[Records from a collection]
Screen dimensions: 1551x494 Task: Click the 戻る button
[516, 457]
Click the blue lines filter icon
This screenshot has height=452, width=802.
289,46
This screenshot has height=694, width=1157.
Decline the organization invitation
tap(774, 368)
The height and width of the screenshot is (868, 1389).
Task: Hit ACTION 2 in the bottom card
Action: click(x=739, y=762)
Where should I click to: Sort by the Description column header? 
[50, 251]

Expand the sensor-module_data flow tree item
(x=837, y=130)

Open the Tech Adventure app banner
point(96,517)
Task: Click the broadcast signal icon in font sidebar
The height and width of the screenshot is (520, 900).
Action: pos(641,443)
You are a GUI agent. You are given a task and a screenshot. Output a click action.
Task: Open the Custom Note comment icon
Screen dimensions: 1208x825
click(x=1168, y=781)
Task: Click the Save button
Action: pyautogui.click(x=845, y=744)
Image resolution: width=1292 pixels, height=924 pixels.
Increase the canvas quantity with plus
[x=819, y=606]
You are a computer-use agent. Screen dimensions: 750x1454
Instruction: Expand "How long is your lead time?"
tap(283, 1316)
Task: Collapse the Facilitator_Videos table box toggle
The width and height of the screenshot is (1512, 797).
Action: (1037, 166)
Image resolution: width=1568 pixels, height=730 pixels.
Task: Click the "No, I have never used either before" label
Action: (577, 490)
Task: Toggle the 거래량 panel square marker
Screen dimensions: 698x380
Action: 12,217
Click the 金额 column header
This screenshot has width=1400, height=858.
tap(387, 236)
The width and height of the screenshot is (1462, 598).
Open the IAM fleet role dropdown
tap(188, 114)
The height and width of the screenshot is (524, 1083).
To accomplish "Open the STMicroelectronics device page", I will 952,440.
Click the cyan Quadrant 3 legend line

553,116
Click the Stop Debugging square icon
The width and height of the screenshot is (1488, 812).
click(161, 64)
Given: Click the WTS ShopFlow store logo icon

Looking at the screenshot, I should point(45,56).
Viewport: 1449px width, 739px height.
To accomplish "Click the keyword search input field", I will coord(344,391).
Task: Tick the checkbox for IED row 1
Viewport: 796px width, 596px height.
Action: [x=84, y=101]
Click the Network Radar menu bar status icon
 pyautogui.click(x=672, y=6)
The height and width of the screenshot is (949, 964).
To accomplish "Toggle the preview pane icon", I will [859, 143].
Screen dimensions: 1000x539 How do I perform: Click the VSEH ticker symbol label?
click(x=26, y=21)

> **What the exercise asks**
Output all preceding records character for character.

> **Task result**
Screen dimensions: 1551x494 Task: Click the 戻る button
[516, 457]
Click the blue lines filter icon
This screenshot has height=452, width=802.
289,46
This screenshot has height=694, width=1157.
Decline the organization invitation
tap(774, 368)
The height and width of the screenshot is (868, 1389).
Task: Hit ACTION 2 in the bottom card
Action: click(x=739, y=762)
Where should I click to: Sort by the Description column header? 
[50, 251]

Expand the sensor-module_data flow tree item
(x=837, y=130)

Open the Tech Adventure app banner
point(96,517)
Task: Click the broadcast signal icon in font sidebar
The height and width of the screenshot is (520, 900).
Action: pos(641,443)
You are a GUI agent. You are given a task and a screenshot. Output a click action.
Task: Open the Custom Note comment icon
Screen dimensions: 1208x825
click(x=1168, y=781)
Task: Click the Save button
Action: pyautogui.click(x=845, y=744)
Image resolution: width=1292 pixels, height=924 pixels.
Increase the canvas quantity with plus
[x=819, y=606]
You are a computer-use agent. Screen dimensions: 750x1454
Instruction: Expand "How long is your lead time?"
tap(283, 1316)
Task: Collapse the Facilitator_Videos table box toggle
The width and height of the screenshot is (1512, 797).
Action: (1037, 166)
Image resolution: width=1568 pixels, height=730 pixels.
Task: Click the "No, I have never used either before" label
Action: (577, 490)
Task: Toggle the 거래량 panel square marker
Screen dimensions: 698x380
Action: 12,217
Click the 金额 column header
This screenshot has width=1400, height=858.
tap(387, 236)
The width and height of the screenshot is (1462, 598).
Open the IAM fleet role dropdown
tap(188, 114)
The height and width of the screenshot is (524, 1083).
To accomplish "Open the STMicroelectronics device page", I will 952,440.
Click the cyan Quadrant 3 legend line

553,116
Click the Stop Debugging square icon
The width and height of the screenshot is (1488, 812).
click(161, 64)
Given: Click the WTS ShopFlow store logo icon

Looking at the screenshot, I should point(45,56).
Viewport: 1449px width, 739px height.
To accomplish "Click the keyword search input field", I will coord(344,391).
Task: Tick the checkbox for IED row 1
Viewport: 796px width, 596px height.
Action: [x=84, y=101]
Click the Network Radar menu bar status icon
 pyautogui.click(x=672, y=6)
The height and width of the screenshot is (949, 964).
To accomplish "Toggle the preview pane icon", I will [859, 143].
Screen dimensions: 1000x539 How do I perform: Click the VSEH ticker symbol label?
click(x=26, y=21)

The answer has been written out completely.